• _EXERCISE BRIEF_:
Starting at the top of the entries below, set down each line exactly as written, and stop after the line containing "全本免费小说舍友的提灯定损(朱朱温婷婷)_舍友的提灯定损(朱朱温婷婷)完本小说免费 (561, 1439)".
RECORDS PROVIDED START
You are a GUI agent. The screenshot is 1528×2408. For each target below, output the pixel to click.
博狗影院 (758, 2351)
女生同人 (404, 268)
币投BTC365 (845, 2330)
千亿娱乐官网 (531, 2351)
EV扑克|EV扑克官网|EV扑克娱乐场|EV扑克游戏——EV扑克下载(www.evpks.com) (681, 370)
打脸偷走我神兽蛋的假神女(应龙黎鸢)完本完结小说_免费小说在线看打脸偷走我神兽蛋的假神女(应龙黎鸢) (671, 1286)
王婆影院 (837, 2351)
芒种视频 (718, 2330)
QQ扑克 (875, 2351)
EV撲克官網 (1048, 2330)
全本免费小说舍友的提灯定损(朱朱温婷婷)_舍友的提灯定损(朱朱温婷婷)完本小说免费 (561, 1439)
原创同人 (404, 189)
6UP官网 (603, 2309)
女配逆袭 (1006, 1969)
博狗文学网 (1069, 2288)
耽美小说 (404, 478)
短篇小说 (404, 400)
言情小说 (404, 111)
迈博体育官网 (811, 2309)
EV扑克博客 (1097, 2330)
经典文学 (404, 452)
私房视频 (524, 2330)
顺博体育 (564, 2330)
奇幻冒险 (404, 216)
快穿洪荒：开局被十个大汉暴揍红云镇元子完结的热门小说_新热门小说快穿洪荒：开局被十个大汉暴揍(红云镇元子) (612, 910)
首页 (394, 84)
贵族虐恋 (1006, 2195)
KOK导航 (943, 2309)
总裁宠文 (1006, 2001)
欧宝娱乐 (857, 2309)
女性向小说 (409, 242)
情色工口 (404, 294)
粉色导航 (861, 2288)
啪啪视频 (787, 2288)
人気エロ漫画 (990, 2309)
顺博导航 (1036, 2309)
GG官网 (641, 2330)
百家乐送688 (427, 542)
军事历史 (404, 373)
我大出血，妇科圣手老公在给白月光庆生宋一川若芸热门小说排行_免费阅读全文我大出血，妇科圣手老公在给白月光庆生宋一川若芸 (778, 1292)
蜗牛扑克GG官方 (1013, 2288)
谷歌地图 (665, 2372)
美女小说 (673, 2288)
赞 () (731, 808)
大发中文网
RECORDS PROVIDED END
• _SOLUTION TO THIS EXERCISE_:
You are a GUI agent. The screenshot is 1528×2408. For each target below, output the pixel to click.
博狗影院 (758, 2351)
女生同人 (404, 268)
币投BTC365 (845, 2330)
千亿娱乐官网 (531, 2351)
EV扑克|EV扑克官网|EV扑克娱乐场|EV扑克游戏——EV扑克下载(www.evpks.com) (681, 370)
打脸偷走我神兽蛋的假神女(应龙黎鸢)完本完结小说_免费小说在线看打脸偷走我神兽蛋的假神女(应龙黎鸢) (671, 1286)
王婆影院 (837, 2351)
芒种视频 (718, 2330)
QQ扑克 (875, 2351)
EV撲克官網 (1048, 2330)
全本免费小说舍友的提灯定损(朱朱温婷婷)_舍友的提灯定损(朱朱温婷婷)完本小说免费 (561, 1439)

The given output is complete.